Apollo e Dafne reloaded è una scultura ambientale stampata 3D in PLA (amido di mais), opera principale della mostra Cosmogonie di Mario Coppola a cura di Angela Tecce presso il Plart di Napoli (14 ottobre 2017 – 9 gennaio 2018). In seguito l’opera è entrata a far parte della collezione permanente del museo.

L’opera è il frutto della scansione 3D, rielaborata in digitale, di una tersicorea e di elementi arborei. Dafne, alta circa 4m e composta da 64 conci uniti tramite un incastro appositamente modellato, è sola, spaventata, in fuga dal visitatore, e tenta di fondersi con la volta del museo divenendo involucro spaziale, architettura. Il corpo tagliente, marziale, eppure sensuale e delicato, ricorda contemporaneamente una donna, una macchina e un organismo vegetale.

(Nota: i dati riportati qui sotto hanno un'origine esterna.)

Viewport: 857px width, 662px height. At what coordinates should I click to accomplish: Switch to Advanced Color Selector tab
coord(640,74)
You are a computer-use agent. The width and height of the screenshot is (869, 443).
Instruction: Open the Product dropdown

Dimensioni: 370 x 160 x 120 cm

Dal comunicato stampa di Cosmogonie:

La mostra Cosmogonie è stata concepita intorno all’opera Apollo e Dafne reloaded, monumentale installazione site-specific plasmata in fluida continuità con le volte della Fondazione Plart, con una serie di sculture e rilievi di grande formato realizzati proprio per l’occasione. Ispirate alle teorie della complessità, le opere si configurano come luogo in cui prende forma l’inestricabile intreccio tra uomo, natura e macchina; non a caso, gli oggetti in mostra emergono dalle pareti o dal pavimento alla conquista dello spazio, frutto di una sensibilità colma di reminiscenze dell’arte antica e moderna, da Bernini a Moore, da Michelangelo a Boccioni. […] Con i lavori di Mario Coppola, il Plart ci avvicina ancora una volta al mondo delle plastiche d’autore, per mostrarci come le dimensioni dello spazio, del corpo e dell’esperienza ricostruiscono un universo multiforme che diviene manifesto del nostro tempo. Se infatti l’ecosistema è insieme fonte di vita e dimora dell’uomo, pur senza mai rinnegare le conquiste della tecnica, è solo in simbiosi con esso che può rendersi possibile ogni attività antropica.